◆ TEXT BLOCK
<<<<
Bottom Line....no real people touch any quest in any haunt!
Think of it this way.....an actor walks up behind you or u lady for the scare....touches either one...perhaps a starttle, maybe a scar, perhaps a angy person....just dont do it i think...just my opinion.


----------



## skeletonowl

take an empty can. Put two quaters in it. Tape the top so they don't fall out. Rattle it for attention. It's that simple without touching.


----------



## Empress Nightshade

Hauntiholik said:


> Wasn't there a guy (madmax?) that was accused of inappropriate touching of a patron?


Really, Hauntiholik? I guess I've been away too long! 



skeletonowl said:


> take an empty can. Put two quaters in it. Tape the top so they don't fall out. Rattle it for attention. It's that simple without touching.


 Ah. The Rattle Can. Several Haunted Houses in Amusement Parks use them to save the actors' voices. Although, they do give a startle scare, it tends to make the customer rather irrate. I'm not sure why, but I've seen it time and time again -- that look of irritation when it's rattled for the scare.

I agree with what many have said already -- using other items that the customers have to either brush by or make their way through is a great way to utilize the sense of touch. Besides the two air cannons we're using, we're also making them walk through a nasty laundry room that has lots of wet, stained and stuffed pillowcases hanging from the ceiling.

Now, if I can only figure out how to get "taste" involved somewhere in the haunt, I'll be a happy camper!


----------



## Beepem

lawsuits start when its physical


----------



## Frighteners Entertainment

Beepem said:


> lawsuits start when its physical


I would say ,when you charge. Dollar signs are a big motivator!
Home Haunters are still under the radar, but your actors still shouldn't touch.


----------



## oct31man

Frighteners Entertainment said:


> (oh mom, what was that, it's stuck on me, ahhh, what is it??? Get it off, get it off!!!)


LOL! Now dats funny!


----------



## 1031fan

im kinda with you on that one EN...i know of several haunts that do the rattle can - even steve hickman at TS - even so im not a big fan and would never do it in my haunt - sure it gets a startle - but then so would jumping out with a new years noise maker and we wouldnt consider doing that - couple reasons why i dont like it - first off - like EN said - it does get annoying - and why is it so annoying? first off its an irritating sound to begin with, but if its used over and over again in the haunt it just gets old hat and boring - we wouldnt consider putting the same yell for an audio track on 2 different pop ups - so why would you want to have the same rattle over and over again?
>>>>
◆ DIRECTIONS FOR THIS TASK
Retype the haunt forum thread from "Really, Hauntiholik? I" to "rattled for the scare.". The lines after this have no connection to the haunt forum thread.

◆ DATA SEGMENT
<<<<
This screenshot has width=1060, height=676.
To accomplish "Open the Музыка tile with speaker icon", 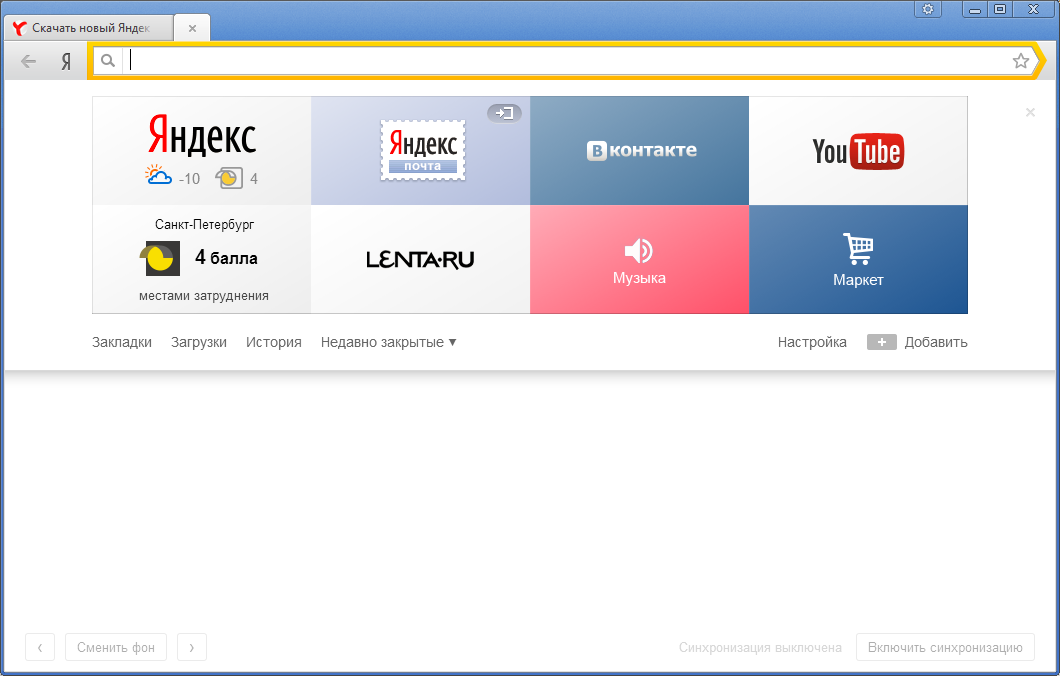I will click(639, 260).
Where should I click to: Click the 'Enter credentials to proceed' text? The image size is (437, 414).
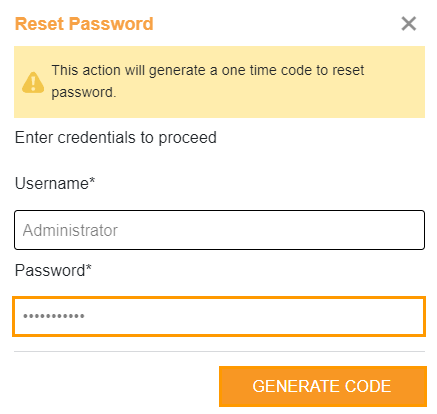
>>>>
◆ PROBLEM SOLUTION
Really, Hauntiholik? I guess I've been away too long! 



skeletonowl said:


> take an empty can. Put two quaters in it. Tape the top so they don't fall out. Rattle it for attention. It's that simple without touching.


 Ah. The Rattle Can. Several Haunted Houses in Amusement Parks use them to save the actors' voices. Although, they do give a startle scare, it tends to make the customer rather irrate. I'm not sure why, but I've seen it time and time again -- that look of irritation when it's rattled for the scare.